Als Linn auf einem Vortrag ohnmächtig wird und für einige Tage zurück nach Hause zu ihrer Mutter Annett kommt, spürt man, wie die beiden vorsichtig umeinander herum tänzeln, Annett mag kein falsches Wort sagen, nicht zuviel Sorge verbreiten, dass es ihrer Tochter schlecht gehen könnte, doch wahre Nähe entsteht nicht.


Annett, Bibliothekarin und ihre Tochter Linn waren ein eingespieltes Duo, nachdem Annetts Mann vor etlichen Jahren beim Joggen zusammenbrach und verstarb. Doch Linn ist inzwischen mit dem Studium fertig und lebt in Berlin. Annett versucht an der Nordsee, mit dem Leben klarzukommen. Sie hatte Beziehungen, doch inzwischen lebt sie allein in dem Haus ihrer Großtante, dass sie damals mit ihrem Mann Johan renoviert hat, als Linn noch klein war. Danach drehte sich das Leben immer um Linn und als diese dann eigene Wege geht, ist Annett erschöpft. Sie träumt zwar von einem anderen Leben, vielleicht nochmal einem anderen Job, fragt sich aber, wo mehr Einsamkeit sein würde, in der Veränderung oder im gewohnten.


Dazu kommt ein Generationenthema. Die neuen Nachbarn, Agnes, Levin und Marie leben als WG, und Annett fragt sich, was sie hier, weit entfernt von der nächsten größeren Stadt wohl machen. Die Lebensentwürfe, die Annett sich selbst auferlegt hat und auch für ihre Tochter erträumt, scheinen den jungen Leuten fremd zu sein. Studieren, um etwas aus sich zu machen und Geld zu verdienen, ist weder das Ziel ihrer Tochter noch das ihrer Nachbarn. Denen ist das Klima und Nachhaltigkeit viel wichtiger als einen guten Job mit Aufstiegschancen, dafür aber wenig Freizeit zu haben. Schon als Teenager hat Linn sich mit einer Klimakarte beschäftigt, die zeigen sollte, wnan ihr zuhause durch den steigenden Meeresspiegel überschwemmt werden würde.


Mir hat der Roman "Halbinsel" gut gefallen. Es ist ein ruhig erzähltes Buch, doch konnte ich mich in Annett wiederfinden, die sich führ ihre Tochter wünscht, glücklich zu sein, auch wenn der Begriff Glück für beide etwas anderes bedeutet. Sich Sorgen zu machen, auch wenn das Kind bereits erwachsen und selbständig ist, ist etwas, was Müttern wohl immer anhängen wird. Die Einblicke in Linns Seelenwelt fand ich ebenso gelungen.

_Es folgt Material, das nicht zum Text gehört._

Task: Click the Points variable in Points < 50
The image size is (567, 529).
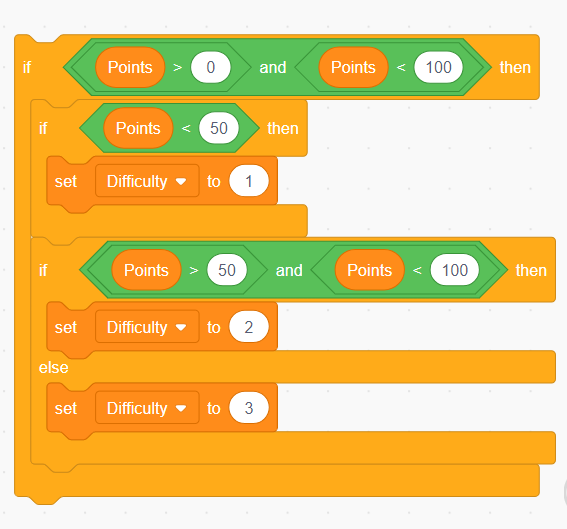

Der Umgang mit Themen, die totgeschwiegen werden, aber unbedingt an die Oberfläche drängen, war hier gut beschrieben. Wie gelingt es, zu seinem erwachsenen Kind eine erwachsene Beziehung zu führen, wo doch soviel ungesagt bleibt? Und egal, wie alt man ist, dass man das Leben immer wieder auf den Prüfstand stellen sollte, und Grenzen überschreiten kann, auch wenn man sich ängstigt, um daran zu wachsen, mochte ich ebenso.